Extracted entries –
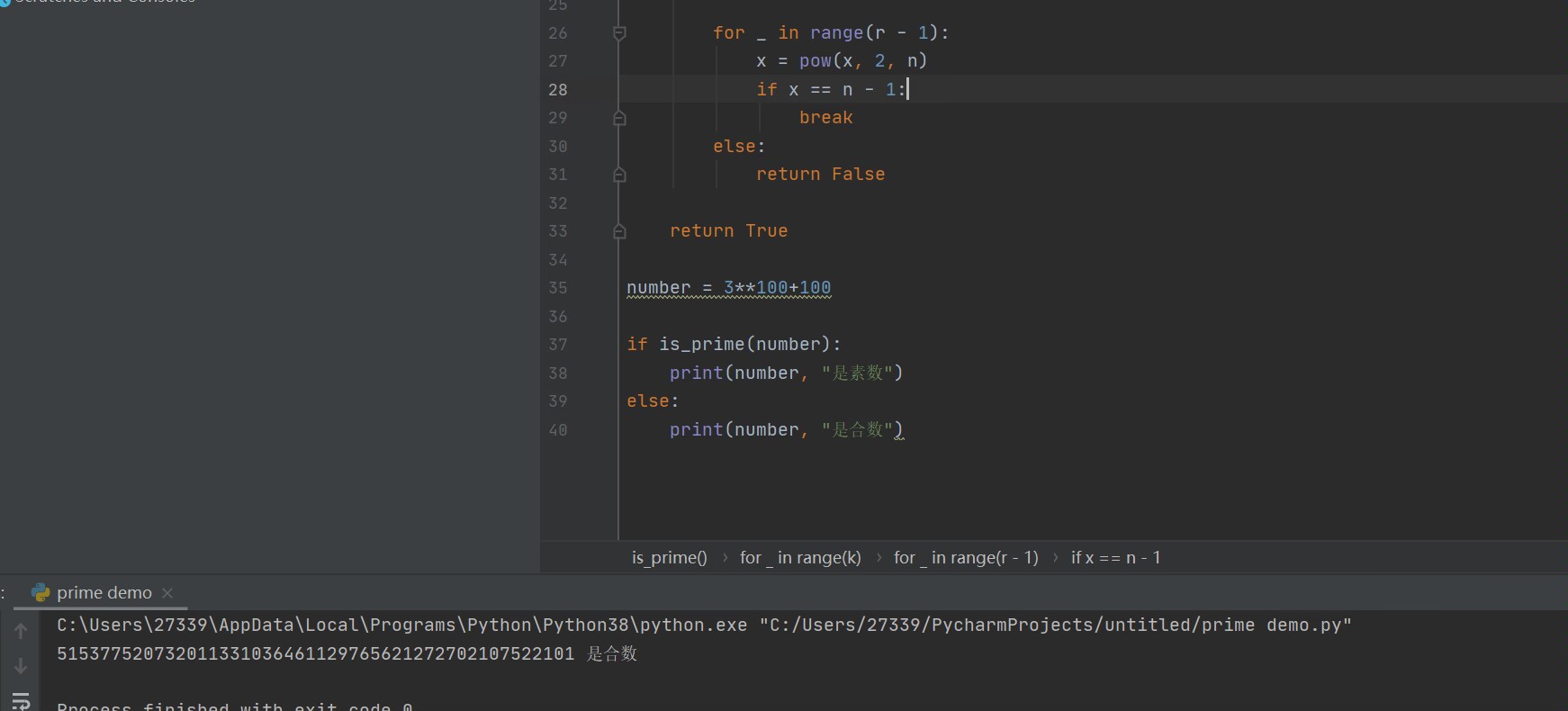1568x711 pixels.
Task: Click the up stack trace arrow
Action: point(21,631)
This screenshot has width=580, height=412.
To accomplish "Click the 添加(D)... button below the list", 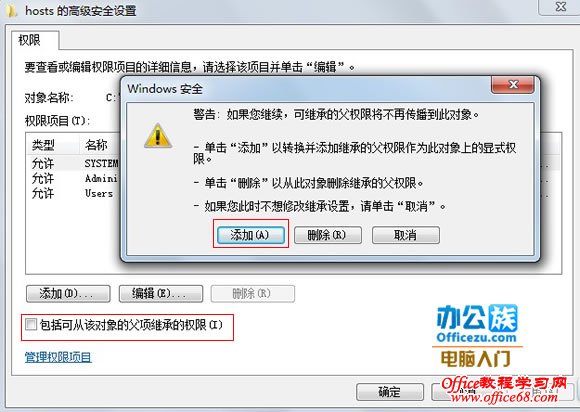I will point(68,294).
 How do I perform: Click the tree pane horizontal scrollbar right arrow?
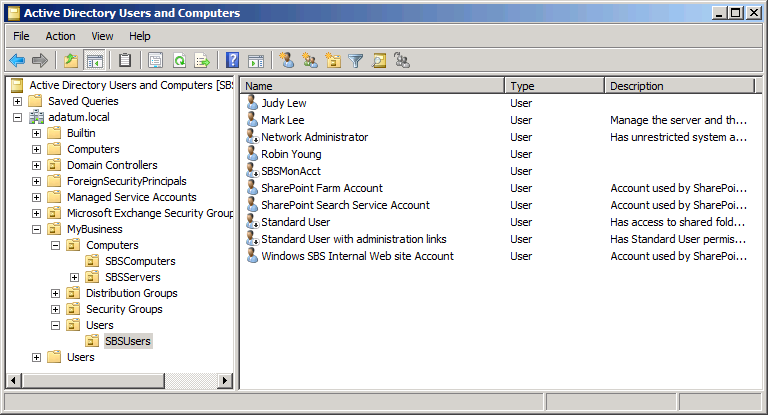click(x=225, y=381)
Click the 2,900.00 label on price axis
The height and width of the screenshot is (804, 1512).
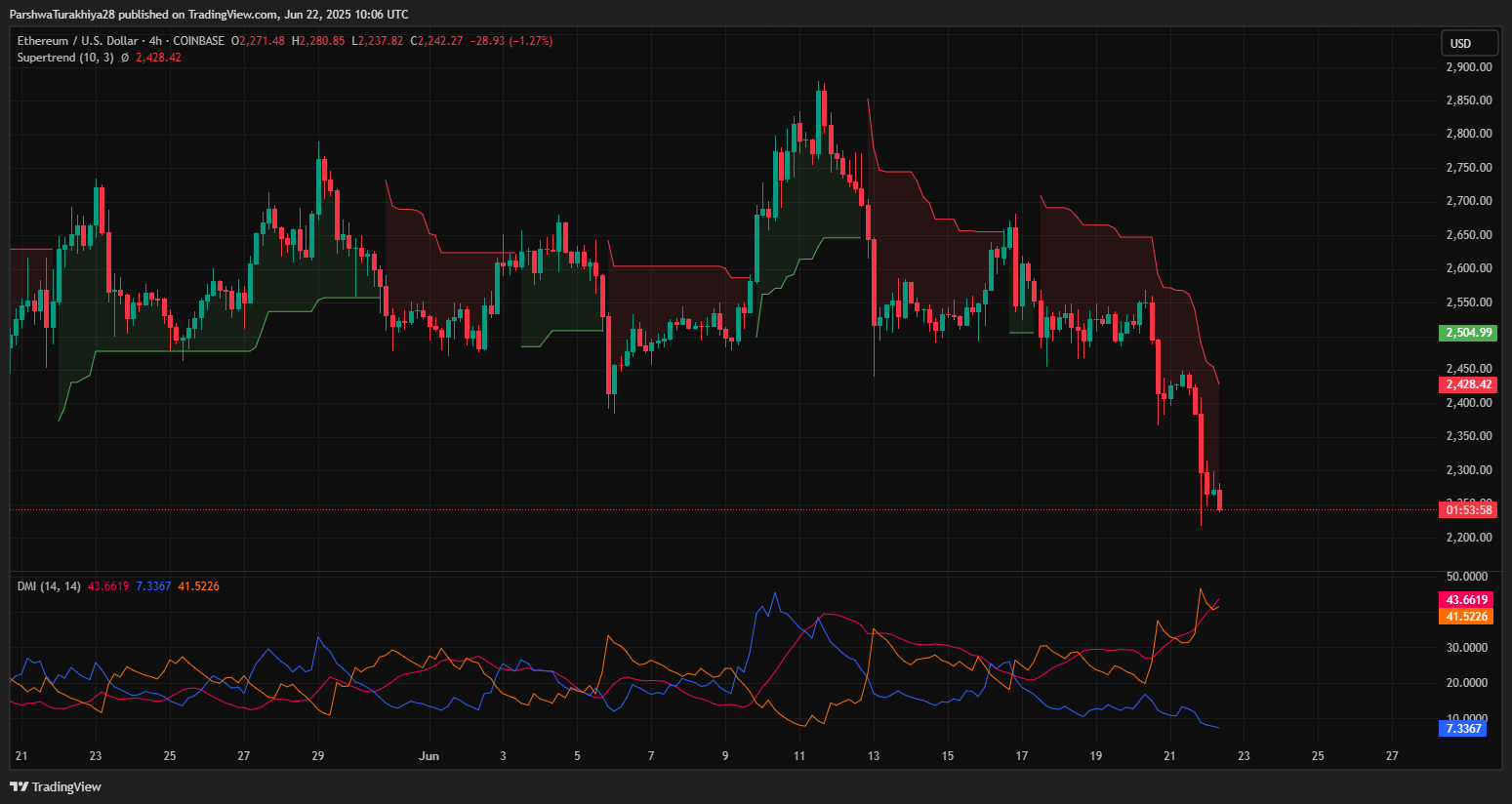coord(1468,67)
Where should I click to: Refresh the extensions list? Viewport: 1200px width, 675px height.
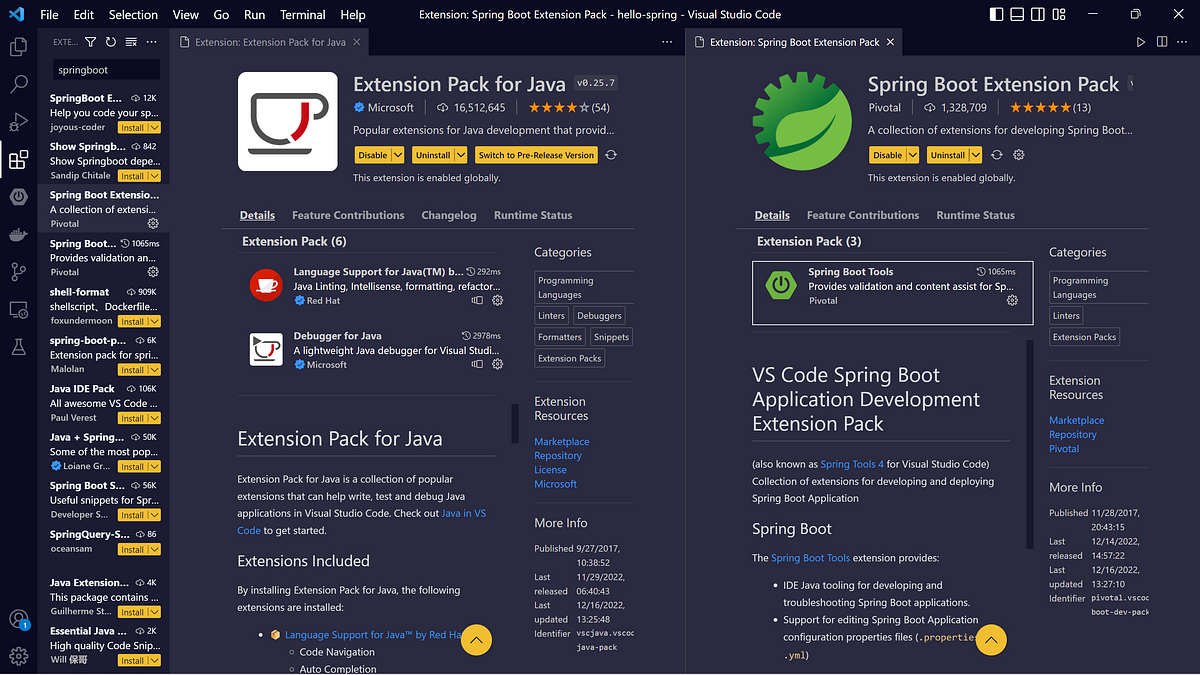coord(110,41)
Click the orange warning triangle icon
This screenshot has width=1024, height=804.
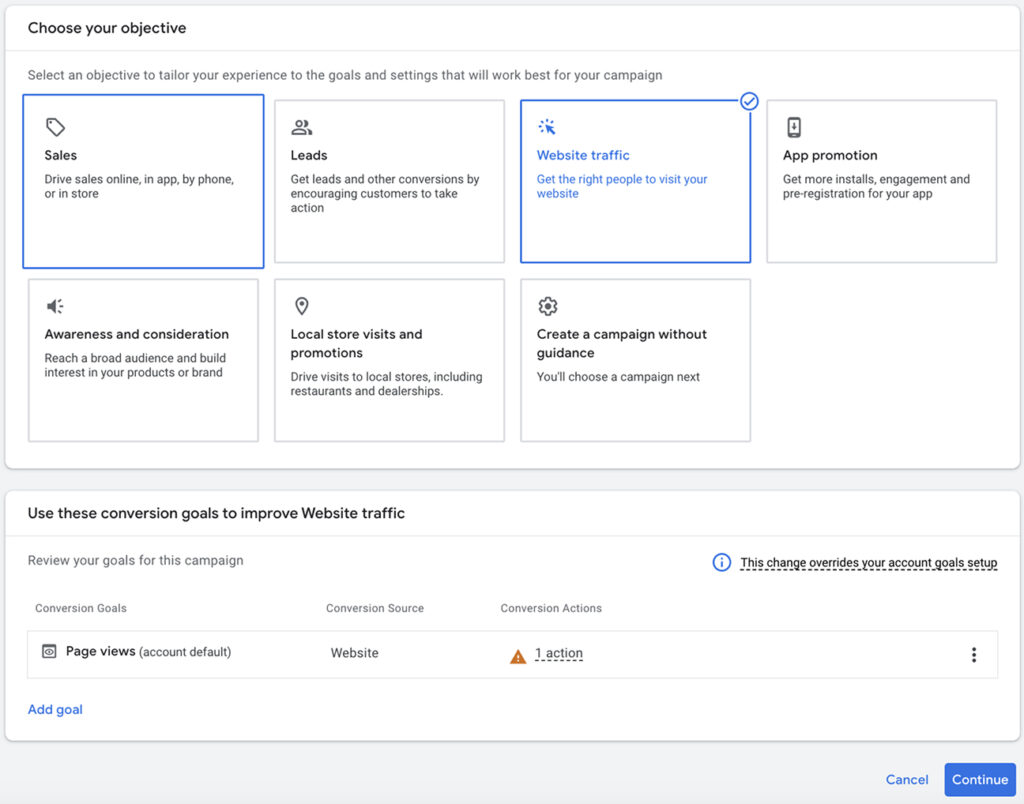(x=518, y=656)
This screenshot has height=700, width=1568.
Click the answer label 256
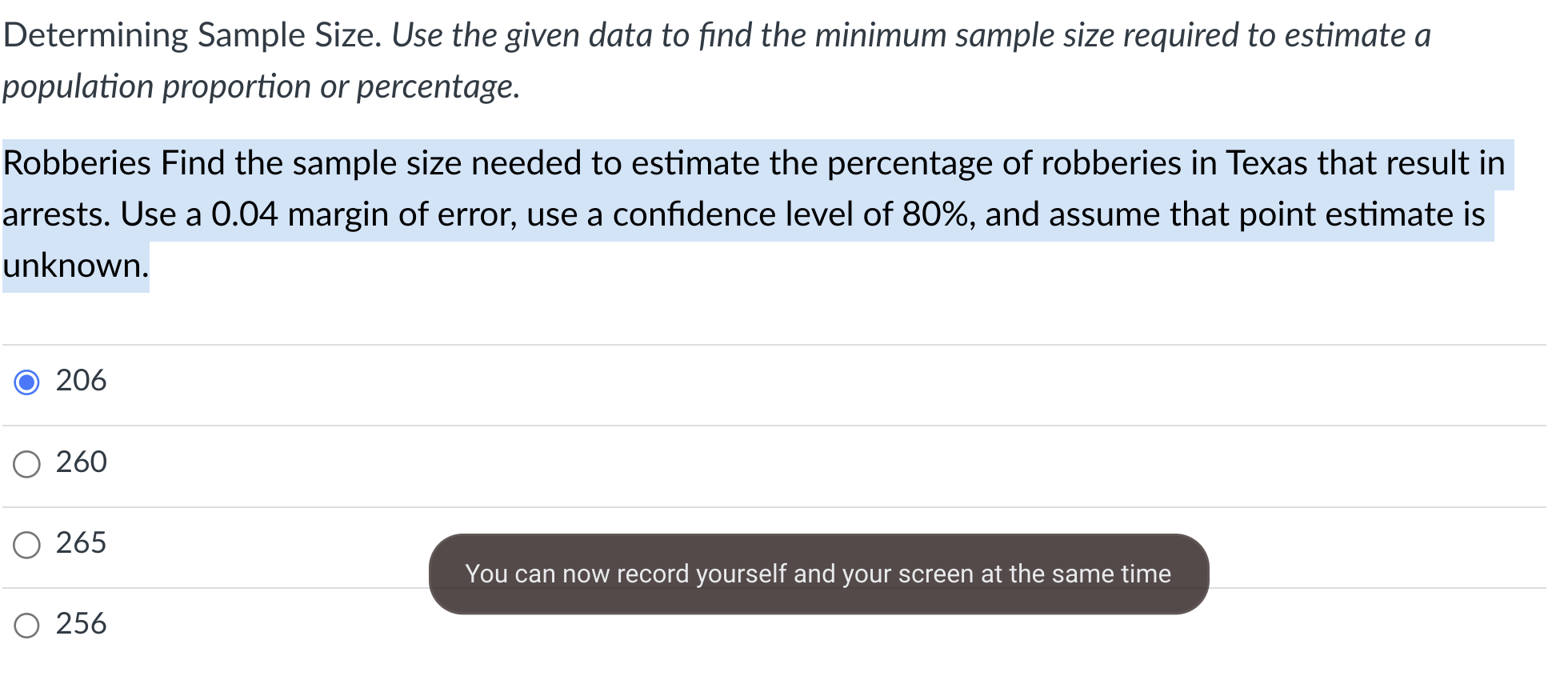pos(80,625)
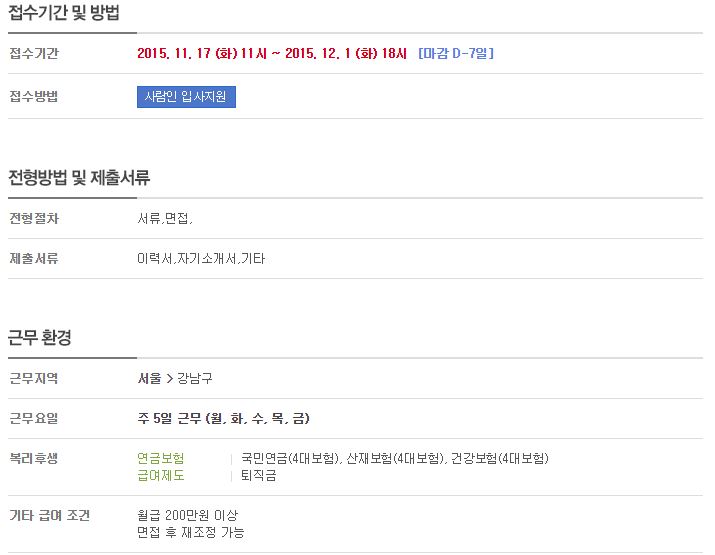Click the 급여제도 benefit category label

(161, 475)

What the task asks –
From the line containing "This screenshot has width=1024, height=804." down to the last line of the records above, repeat every line exactly and nothing else, dropping any pictures.

Answer box –
This screenshot has width=1024, height=804.
(x=518, y=656)
This screenshot has height=700, width=1568.
Click the answer label 256
pos(80,625)
Click the 급여제도 benefit category label

(161, 475)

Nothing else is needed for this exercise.